» ASSIGNMENT
Output nothing except the lines from the one containing "You are a GUI" through the final line of the data, both included, typed exactly, minus the pictures.

^^^^

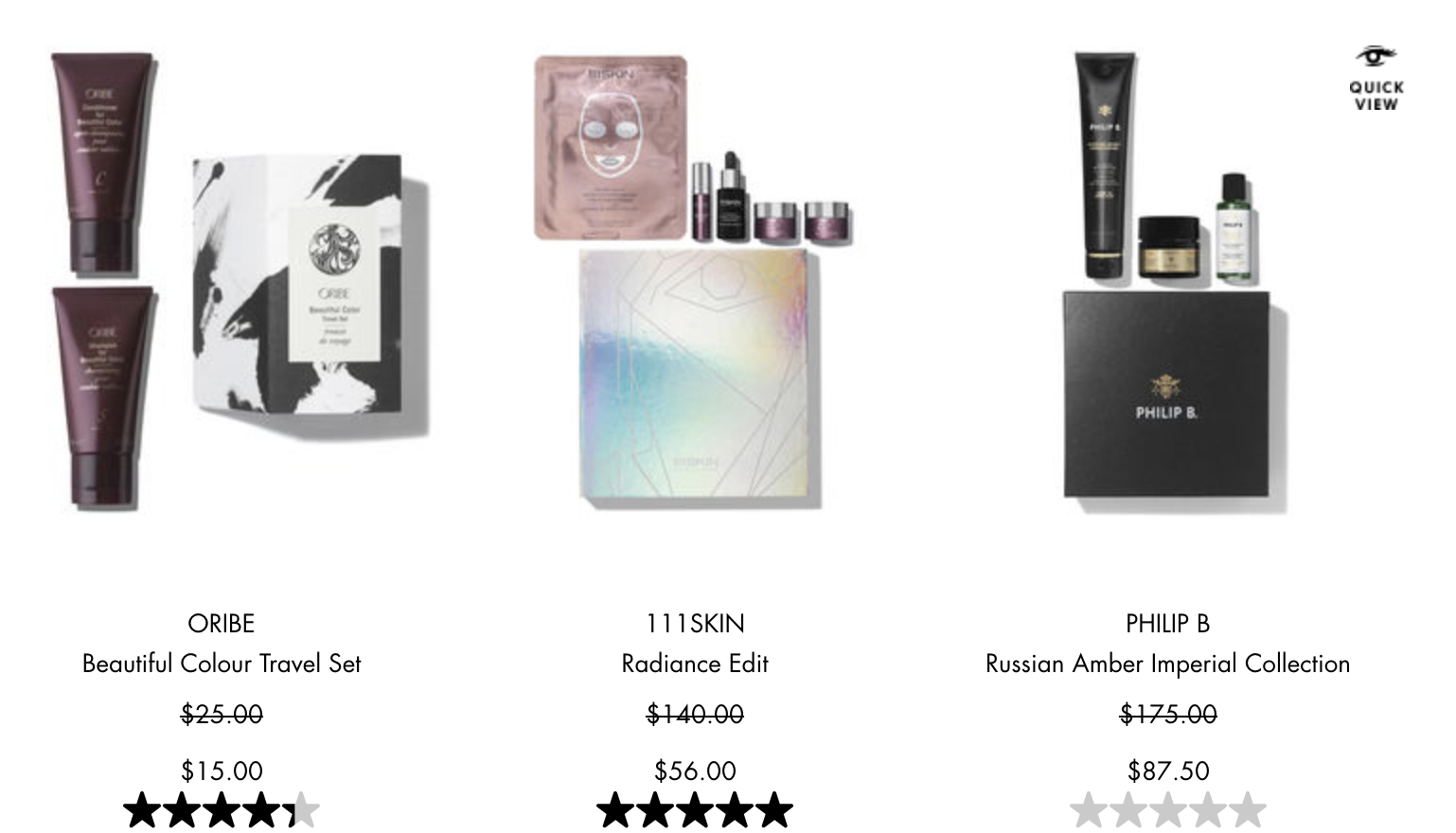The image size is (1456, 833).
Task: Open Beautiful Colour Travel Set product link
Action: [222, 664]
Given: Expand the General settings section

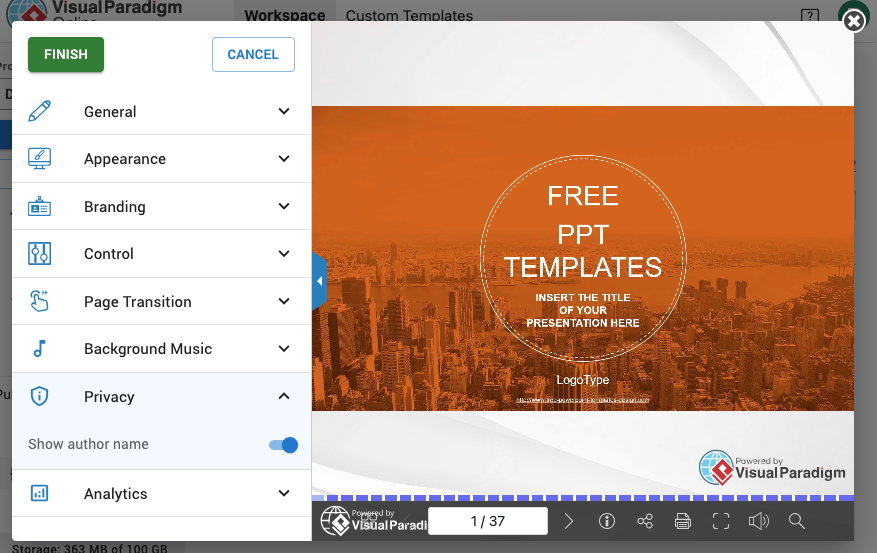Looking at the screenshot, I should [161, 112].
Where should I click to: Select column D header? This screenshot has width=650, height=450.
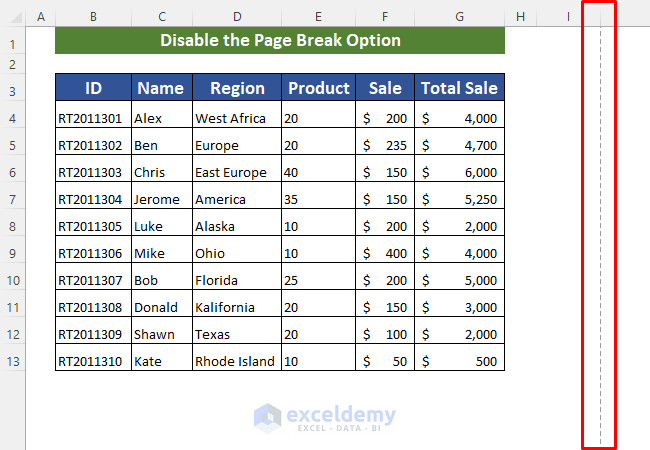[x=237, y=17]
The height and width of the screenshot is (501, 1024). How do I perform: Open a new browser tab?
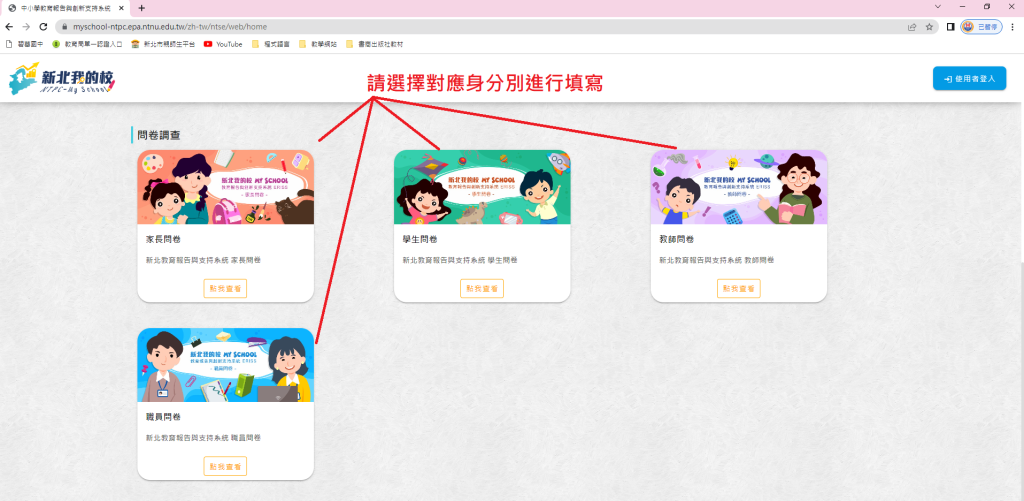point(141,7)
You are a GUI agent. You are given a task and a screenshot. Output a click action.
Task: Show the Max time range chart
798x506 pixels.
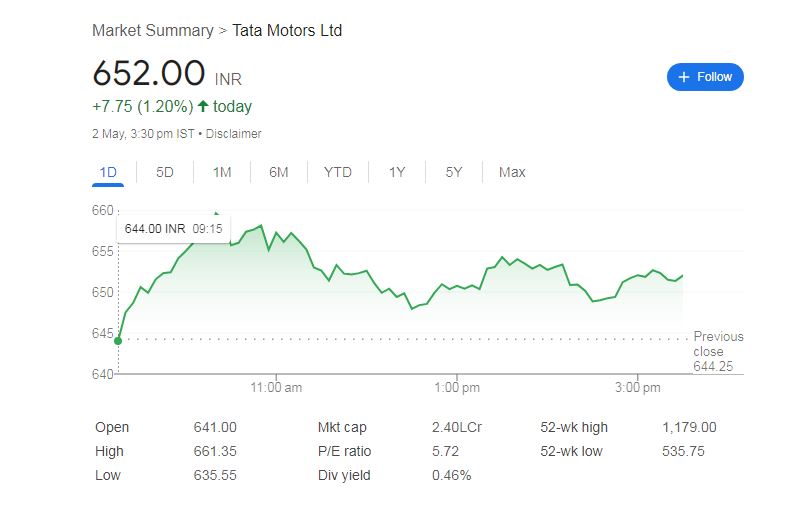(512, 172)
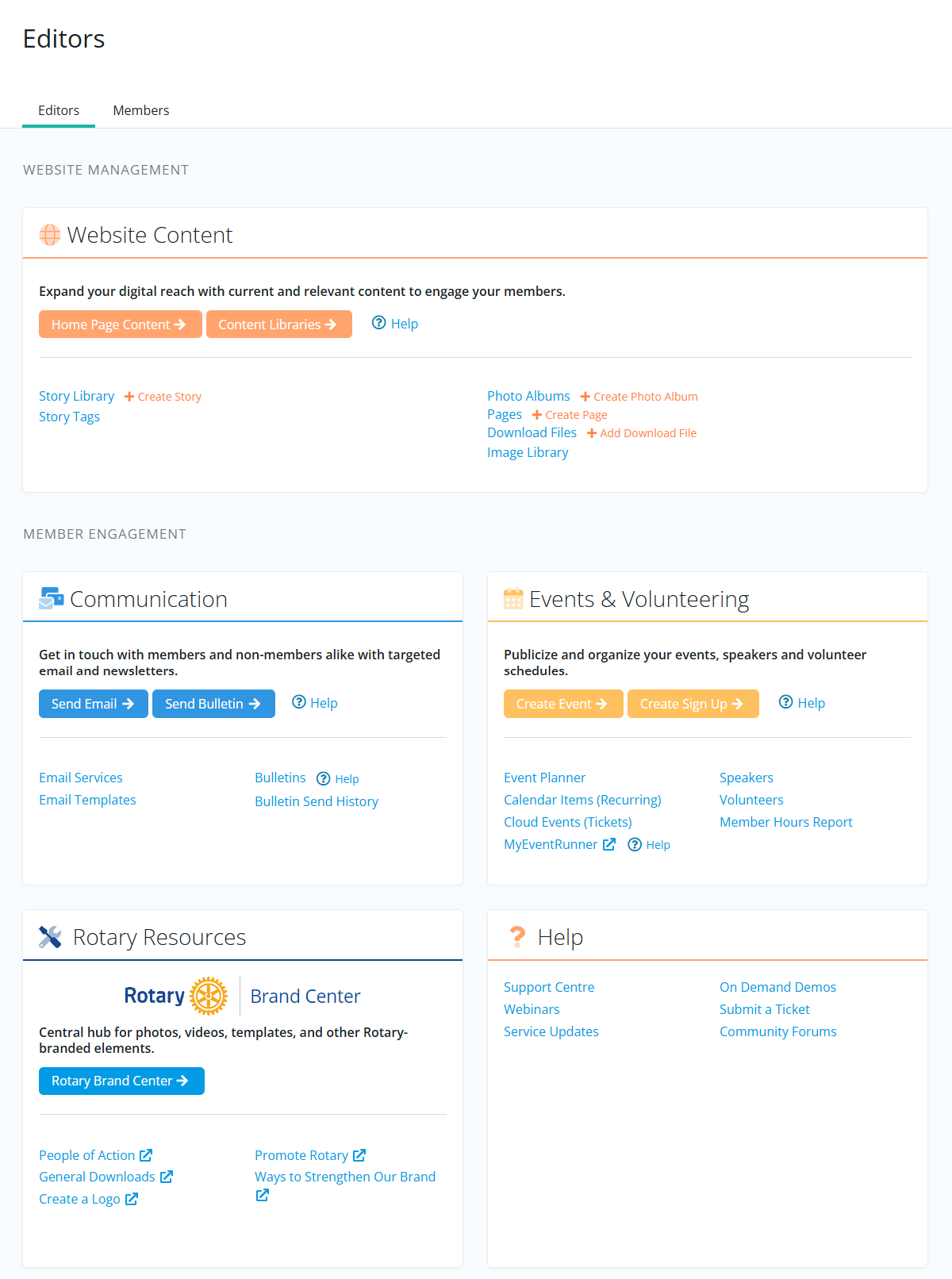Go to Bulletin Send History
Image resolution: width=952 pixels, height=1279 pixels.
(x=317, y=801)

^^^^

» SOLUTION FOR THIS TASK
You are a GUI agent. You are given a task and a screenshot. Output a click action.
Task: Show the Max time range chart
798x506 pixels.
(512, 172)
Go to Bulletin Send History
Image resolution: width=952 pixels, height=1279 pixels.
(x=317, y=801)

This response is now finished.